### TASK DIRECTIONS
The answer must be a single number: how many lines in the records below contain the word "computer".
********************
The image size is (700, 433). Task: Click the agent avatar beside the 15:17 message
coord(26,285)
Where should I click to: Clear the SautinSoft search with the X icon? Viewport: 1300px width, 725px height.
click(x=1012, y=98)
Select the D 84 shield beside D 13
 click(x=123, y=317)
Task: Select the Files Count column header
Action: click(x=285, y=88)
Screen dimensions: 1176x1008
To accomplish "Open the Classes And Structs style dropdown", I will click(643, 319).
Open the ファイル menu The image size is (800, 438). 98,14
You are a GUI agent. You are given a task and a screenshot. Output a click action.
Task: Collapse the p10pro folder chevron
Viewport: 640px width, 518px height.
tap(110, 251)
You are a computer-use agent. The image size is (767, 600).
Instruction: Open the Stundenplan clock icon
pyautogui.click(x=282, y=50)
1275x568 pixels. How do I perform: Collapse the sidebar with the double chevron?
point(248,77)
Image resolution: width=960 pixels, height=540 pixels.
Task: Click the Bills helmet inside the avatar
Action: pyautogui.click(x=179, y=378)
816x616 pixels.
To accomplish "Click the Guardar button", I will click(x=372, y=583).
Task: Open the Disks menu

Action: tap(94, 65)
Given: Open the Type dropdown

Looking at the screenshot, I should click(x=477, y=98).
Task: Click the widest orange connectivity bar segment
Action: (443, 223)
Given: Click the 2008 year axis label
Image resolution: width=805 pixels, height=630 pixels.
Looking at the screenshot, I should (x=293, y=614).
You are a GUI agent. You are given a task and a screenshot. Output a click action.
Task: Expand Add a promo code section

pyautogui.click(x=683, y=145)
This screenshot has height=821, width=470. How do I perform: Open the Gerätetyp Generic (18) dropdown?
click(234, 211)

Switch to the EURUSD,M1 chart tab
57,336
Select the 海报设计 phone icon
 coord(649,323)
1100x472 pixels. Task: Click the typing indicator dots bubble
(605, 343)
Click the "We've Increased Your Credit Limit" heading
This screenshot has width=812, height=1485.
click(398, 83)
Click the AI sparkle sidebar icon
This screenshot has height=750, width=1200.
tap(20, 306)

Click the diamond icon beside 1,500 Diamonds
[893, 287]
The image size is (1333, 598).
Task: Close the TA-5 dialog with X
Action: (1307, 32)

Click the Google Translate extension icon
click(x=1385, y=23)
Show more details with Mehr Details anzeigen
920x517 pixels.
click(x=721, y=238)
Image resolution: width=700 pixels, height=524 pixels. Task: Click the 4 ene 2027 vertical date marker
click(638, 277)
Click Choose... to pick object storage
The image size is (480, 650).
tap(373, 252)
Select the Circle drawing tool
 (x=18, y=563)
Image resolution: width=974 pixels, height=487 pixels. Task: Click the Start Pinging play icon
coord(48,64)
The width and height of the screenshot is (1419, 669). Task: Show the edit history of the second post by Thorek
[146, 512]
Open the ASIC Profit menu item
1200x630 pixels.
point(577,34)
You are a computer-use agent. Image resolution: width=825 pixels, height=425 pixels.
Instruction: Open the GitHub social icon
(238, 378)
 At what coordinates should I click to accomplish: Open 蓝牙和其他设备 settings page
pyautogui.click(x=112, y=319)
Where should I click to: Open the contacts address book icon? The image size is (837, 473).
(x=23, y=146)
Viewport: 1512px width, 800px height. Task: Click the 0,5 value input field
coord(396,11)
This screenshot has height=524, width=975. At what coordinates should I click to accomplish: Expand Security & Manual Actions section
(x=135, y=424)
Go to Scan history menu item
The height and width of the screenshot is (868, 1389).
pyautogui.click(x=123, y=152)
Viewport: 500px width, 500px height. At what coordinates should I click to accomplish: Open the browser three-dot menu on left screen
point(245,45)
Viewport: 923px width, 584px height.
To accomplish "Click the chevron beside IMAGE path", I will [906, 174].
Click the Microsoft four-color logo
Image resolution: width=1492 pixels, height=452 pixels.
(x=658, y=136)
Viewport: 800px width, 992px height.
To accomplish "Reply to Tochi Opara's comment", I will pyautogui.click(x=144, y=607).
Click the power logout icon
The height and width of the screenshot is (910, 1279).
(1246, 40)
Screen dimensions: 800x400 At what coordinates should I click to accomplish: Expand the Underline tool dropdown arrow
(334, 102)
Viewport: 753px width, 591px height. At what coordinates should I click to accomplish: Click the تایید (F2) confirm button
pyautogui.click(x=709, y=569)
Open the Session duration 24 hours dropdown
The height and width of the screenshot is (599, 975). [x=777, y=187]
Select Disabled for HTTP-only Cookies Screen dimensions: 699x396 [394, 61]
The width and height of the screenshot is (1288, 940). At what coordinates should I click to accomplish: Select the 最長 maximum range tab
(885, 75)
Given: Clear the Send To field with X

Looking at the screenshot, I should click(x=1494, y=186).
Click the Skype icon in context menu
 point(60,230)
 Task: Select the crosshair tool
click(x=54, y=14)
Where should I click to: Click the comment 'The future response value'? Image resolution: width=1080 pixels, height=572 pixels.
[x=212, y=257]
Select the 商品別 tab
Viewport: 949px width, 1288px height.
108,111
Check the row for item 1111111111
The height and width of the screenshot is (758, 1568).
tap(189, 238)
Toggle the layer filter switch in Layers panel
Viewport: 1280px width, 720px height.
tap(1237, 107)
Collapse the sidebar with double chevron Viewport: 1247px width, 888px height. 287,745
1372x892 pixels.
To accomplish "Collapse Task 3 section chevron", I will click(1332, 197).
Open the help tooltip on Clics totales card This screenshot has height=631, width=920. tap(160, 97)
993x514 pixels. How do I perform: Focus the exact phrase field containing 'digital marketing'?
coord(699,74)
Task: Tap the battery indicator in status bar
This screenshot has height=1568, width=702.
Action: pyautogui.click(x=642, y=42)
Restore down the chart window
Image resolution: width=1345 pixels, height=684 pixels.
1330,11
********************
### YOUR RESPONSE
2